Pour donner le Requiem de Berlioz à la Basilique de Saint-Denis, Sir n’a pas tenté de reconstituer exactement le dispositif imaginé pour la création à l’Église des Invalides. Les timbales et les cuivres additionnels ne sont pas placés aux quatre points cardinaux, ce qui aurait été très périlleux, mais de chaque côté de l’orchestre, dans les bas-côtés de la nef. Le chœur se tient derrière l’orchestre, sur des gradins escarpés qui s’élèvent sous la tribune de l’orgue. Le résultat n’est pas seulement valide, il est phénoménal. Dans le Tuba mirum, le vacarme, pourtant terrifiant, ne couvre pas le chœur, sauf peut-être les ténors, un peu noyés, et c’est dommage, pour leur Quantus tremor. L’acoustique du lieu accentue la rondeur des voix et porte les solos des vents, comme les cors anglais du Quid sum miser. Très belle réussite, également, du Sanctus, entonné par le ténor du haut de la tribune de l’orgue, sans que le manque d’aisance du chanteur ne dissipe la magie de ce moment. Il y avait bien autre chose à admirer, toutefois, que les effets tonitruants dans l’une des œuvres les plus émouvantes de Berlioz. C’est tout le talent et la conviction de Sir de rendre aussi justice au merveilleux Quaerens me ou à l’énigmatique début de l’Agnus Dei. Les tempos vifs et cohérents éclairent la perfection formelle de l’œuvre, et les idées sont ingénieuses. Ainsi, l’accélération du Salva me crée un enchaînement plus naturel que d’habitude avec l’agitation du Confutatis.
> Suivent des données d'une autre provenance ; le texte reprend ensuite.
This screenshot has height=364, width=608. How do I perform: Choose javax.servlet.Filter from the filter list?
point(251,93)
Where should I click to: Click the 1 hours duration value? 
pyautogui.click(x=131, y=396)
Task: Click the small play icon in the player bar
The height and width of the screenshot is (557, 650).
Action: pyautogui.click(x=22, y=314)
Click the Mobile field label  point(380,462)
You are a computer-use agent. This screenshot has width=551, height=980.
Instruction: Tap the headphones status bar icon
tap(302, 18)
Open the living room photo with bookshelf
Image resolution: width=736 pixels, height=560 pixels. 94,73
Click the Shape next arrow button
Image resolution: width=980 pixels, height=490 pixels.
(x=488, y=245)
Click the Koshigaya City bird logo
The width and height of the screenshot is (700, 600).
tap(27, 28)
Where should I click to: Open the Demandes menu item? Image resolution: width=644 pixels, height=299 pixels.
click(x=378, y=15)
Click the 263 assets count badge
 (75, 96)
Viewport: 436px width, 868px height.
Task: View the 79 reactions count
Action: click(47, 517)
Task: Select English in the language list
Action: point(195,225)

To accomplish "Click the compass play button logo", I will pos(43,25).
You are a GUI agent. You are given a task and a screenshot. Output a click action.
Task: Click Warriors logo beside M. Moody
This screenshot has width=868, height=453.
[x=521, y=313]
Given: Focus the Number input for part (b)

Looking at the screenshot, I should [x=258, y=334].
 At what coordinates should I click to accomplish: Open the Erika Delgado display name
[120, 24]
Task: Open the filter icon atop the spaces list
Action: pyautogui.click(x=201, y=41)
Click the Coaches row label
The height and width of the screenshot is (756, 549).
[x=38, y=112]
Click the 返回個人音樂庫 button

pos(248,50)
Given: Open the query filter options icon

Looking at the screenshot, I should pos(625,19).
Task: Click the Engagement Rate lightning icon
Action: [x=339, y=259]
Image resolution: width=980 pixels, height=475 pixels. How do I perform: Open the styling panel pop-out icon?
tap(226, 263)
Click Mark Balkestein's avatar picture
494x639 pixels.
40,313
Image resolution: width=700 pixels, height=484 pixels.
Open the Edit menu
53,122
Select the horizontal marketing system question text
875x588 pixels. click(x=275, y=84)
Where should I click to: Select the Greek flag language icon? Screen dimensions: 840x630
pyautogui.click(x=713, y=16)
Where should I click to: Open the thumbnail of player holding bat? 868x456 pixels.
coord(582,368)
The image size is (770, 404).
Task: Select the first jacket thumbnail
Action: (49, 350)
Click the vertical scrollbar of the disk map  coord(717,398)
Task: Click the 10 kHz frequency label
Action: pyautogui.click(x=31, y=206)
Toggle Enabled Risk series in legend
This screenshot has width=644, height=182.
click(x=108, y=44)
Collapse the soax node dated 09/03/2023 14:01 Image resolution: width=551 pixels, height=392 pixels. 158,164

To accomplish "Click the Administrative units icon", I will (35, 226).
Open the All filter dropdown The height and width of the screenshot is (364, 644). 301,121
Les spectateurs bénéficient, sur un grand écran placé sur la droite du chef, de la captation du concert, retransmis en direct sur le parvis. Le procédé est inhabituel pour ce genre de musique, mais le montage permet d’apercevoir ce qui ressemble bien à des ophicléides, et offre des vues sur les chanteurs et les instrumentistes, rassemblant les forces de Radio-France et le pour un résultat très satisfaisant. Les qualités vocales et instrumentales sont sans reproche, même si les détails se perdent nécessairement dans l’ensemble. En somme, un succès dans une œuvre notoirement dangereuse, et une grandiose conclusion pour le Festival de Saint-Denis.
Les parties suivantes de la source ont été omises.